Problem requirements. Line by line, write out the material exactly.

◇ ◇ ◇ ◇ ◇

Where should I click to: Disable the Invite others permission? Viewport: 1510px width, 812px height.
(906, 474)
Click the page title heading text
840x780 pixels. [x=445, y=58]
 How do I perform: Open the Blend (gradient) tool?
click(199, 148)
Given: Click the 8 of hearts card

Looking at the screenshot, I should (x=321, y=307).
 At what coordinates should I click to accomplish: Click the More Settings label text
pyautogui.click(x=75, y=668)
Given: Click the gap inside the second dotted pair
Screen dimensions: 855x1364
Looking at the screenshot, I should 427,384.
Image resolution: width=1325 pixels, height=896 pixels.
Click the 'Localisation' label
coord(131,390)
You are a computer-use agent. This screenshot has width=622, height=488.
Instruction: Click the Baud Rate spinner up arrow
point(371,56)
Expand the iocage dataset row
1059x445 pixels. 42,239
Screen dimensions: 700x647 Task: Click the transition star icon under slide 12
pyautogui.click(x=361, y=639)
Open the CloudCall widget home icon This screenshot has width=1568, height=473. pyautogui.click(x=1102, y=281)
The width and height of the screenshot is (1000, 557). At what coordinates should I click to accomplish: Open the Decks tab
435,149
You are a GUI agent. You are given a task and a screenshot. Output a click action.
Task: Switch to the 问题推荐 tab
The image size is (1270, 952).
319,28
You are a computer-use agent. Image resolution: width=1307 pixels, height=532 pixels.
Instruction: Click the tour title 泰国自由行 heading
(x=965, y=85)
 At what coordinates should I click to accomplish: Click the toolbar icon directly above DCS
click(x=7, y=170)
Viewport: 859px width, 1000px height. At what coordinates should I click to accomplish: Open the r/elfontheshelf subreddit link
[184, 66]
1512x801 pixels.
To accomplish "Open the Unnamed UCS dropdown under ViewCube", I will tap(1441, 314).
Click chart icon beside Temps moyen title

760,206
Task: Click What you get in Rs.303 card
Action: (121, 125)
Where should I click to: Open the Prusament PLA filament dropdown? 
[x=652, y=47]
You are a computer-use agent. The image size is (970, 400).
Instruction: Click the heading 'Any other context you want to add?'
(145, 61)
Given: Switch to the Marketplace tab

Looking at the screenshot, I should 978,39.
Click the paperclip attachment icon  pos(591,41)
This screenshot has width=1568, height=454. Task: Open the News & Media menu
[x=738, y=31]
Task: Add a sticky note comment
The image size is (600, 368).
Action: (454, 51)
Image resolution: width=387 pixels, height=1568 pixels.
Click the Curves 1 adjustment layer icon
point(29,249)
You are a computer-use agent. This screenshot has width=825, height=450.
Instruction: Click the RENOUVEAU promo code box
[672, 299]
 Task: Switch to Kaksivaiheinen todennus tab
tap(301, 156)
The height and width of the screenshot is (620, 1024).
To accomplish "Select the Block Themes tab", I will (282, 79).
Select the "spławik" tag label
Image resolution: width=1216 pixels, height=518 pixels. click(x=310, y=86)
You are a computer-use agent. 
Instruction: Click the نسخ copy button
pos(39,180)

◇ ◇ ◇ ◇ ◇

Task result.
Where should I click to: Disable the Invite others permission? Viewport: 1510px width, 812px height.
(906, 474)
Click the page title heading text
840x780 pixels. [x=445, y=58]
 How do I perform: Open the Blend (gradient) tool?
click(199, 148)
Given: Click the 8 of hearts card

Looking at the screenshot, I should (x=321, y=307).
 At what coordinates should I click to accomplish: Click the More Settings label text
pyautogui.click(x=75, y=668)
Given: Click the gap inside the second dotted pair
Screen dimensions: 855x1364
Looking at the screenshot, I should 427,384.
Image resolution: width=1325 pixels, height=896 pixels.
Click the 'Localisation' label
coord(131,390)
You are a computer-use agent. This screenshot has width=622, height=488.
Instruction: Click the Baud Rate spinner up arrow
point(371,56)
Expand the iocage dataset row
1059x445 pixels. 42,239
Screen dimensions: 700x647 Task: Click the transition star icon under slide 12
pyautogui.click(x=361, y=639)
Open the CloudCall widget home icon This screenshot has width=1568, height=473. pyautogui.click(x=1102, y=281)
The width and height of the screenshot is (1000, 557). At what coordinates should I click to accomplish: Open the Decks tab
435,149
You are a GUI agent. You are given a task and a screenshot. Output a click action.
Task: Switch to the 问题推荐 tab
The image size is (1270, 952).
319,28
You are a computer-use agent. Image resolution: width=1307 pixels, height=532 pixels.
Instruction: Click the tour title 泰国自由行 heading
(x=965, y=85)
 At what coordinates should I click to accomplish: Click the toolbar icon directly above DCS
click(x=7, y=170)
Viewport: 859px width, 1000px height. At what coordinates should I click to accomplish: Open the r/elfontheshelf subreddit link
[184, 66]
1512x801 pixels.
To accomplish "Open the Unnamed UCS dropdown under ViewCube", I will tap(1441, 314).
Click chart icon beside Temps moyen title

760,206
Task: Click What you get in Rs.303 card
Action: (121, 125)
Where should I click to: Open the Prusament PLA filament dropdown? 
[x=652, y=47]
You are a computer-use agent. The image size is (970, 400).
Instruction: Click the heading 'Any other context you want to add?'
(145, 61)
Given: Switch to the Marketplace tab

Looking at the screenshot, I should 978,39.
Click the paperclip attachment icon  pos(591,41)
This screenshot has width=1568, height=454. Task: Open the News & Media menu
[x=738, y=31]
Task: Add a sticky note comment
The image size is (600, 368).
Action: (454, 51)
Image resolution: width=387 pixels, height=1568 pixels.
Click the Curves 1 adjustment layer icon
point(29,249)
You are a computer-use agent. This screenshot has width=825, height=450.
Instruction: Click the RENOUVEAU promo code box
[672, 299]
 Task: Switch to Kaksivaiheinen todennus tab
tap(301, 156)
The height and width of the screenshot is (620, 1024).
To accomplish "Select the Block Themes tab", I will (282, 79).
Select the "spławik" tag label
Image resolution: width=1216 pixels, height=518 pixels. click(x=310, y=86)
You are a computer-use agent. 
Instruction: Click the نسخ copy button
pos(39,180)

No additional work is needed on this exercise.